The Dr. called this morning — urgent reports of the Frogman just north of here, something about strange sounds in an abandoned quarry. I told him I’d be packing up tonight and moving at first light. But part of me knows I’m not leaving alone.
The rain returned at dusk, heavier than before, turning the flood channel into a dark artery of rushing water. I worked fast, sealing the crates for the team to collect, double-checking the recorder that caught the croaks two nights ago. The air felt close, thick, like the atmosphere before a lightning strike.
By the time I’d zipped the tent, the night was alive with the river’s voice — a deep, constant roar undercut by the steady hiss of rainfall. Then came another sound, woven into the storm so subtly at first I thought it was the wInd: a slow, deliberate slap… slap… slap of something moving through shallow water.
I grabbed the flashlight and stepped toward the bank. The beam caught the reeds bending in sequence, as if something was gliding between them, moving against the current. Then a shape rose — just enough to break the surface. A head. Wide. Featureless except for those eyes.

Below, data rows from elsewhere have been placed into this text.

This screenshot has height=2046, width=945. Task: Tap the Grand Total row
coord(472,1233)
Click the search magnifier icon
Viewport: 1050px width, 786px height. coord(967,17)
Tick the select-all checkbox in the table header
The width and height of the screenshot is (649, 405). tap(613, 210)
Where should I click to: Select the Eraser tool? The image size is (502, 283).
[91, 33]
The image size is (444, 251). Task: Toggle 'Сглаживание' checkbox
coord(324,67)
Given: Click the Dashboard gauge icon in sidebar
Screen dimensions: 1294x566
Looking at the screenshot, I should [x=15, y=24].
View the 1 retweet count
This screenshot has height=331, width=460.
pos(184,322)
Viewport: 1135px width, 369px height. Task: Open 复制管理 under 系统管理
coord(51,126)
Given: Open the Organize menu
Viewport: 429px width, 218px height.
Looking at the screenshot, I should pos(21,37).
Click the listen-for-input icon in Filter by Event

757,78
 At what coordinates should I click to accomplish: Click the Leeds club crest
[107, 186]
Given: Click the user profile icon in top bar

They caught the light and threw it back at me in two perfect, glassy orbs — not blinking, not shifting. I couldn’t breathe.
The croak that followed was so close I felt it in my chest, vibrating through the rain. A second, fainter one answered from somewhere behind me, upstream.
I backed toward the tent, but every step I took seemed to be matched by movement in the reeds. The splashes quickened, circling.
Lightning tore across the sky, and for the briefest moment I saw it — the pale, slick body rising from the water, hands spread wide, webbing black against the electric light.
The thunder hit, and it was gone. The river’s surface smoothed, the reeds went still. Only the rain remained.
I’m leaving at first light. And I’m not camping near a river again.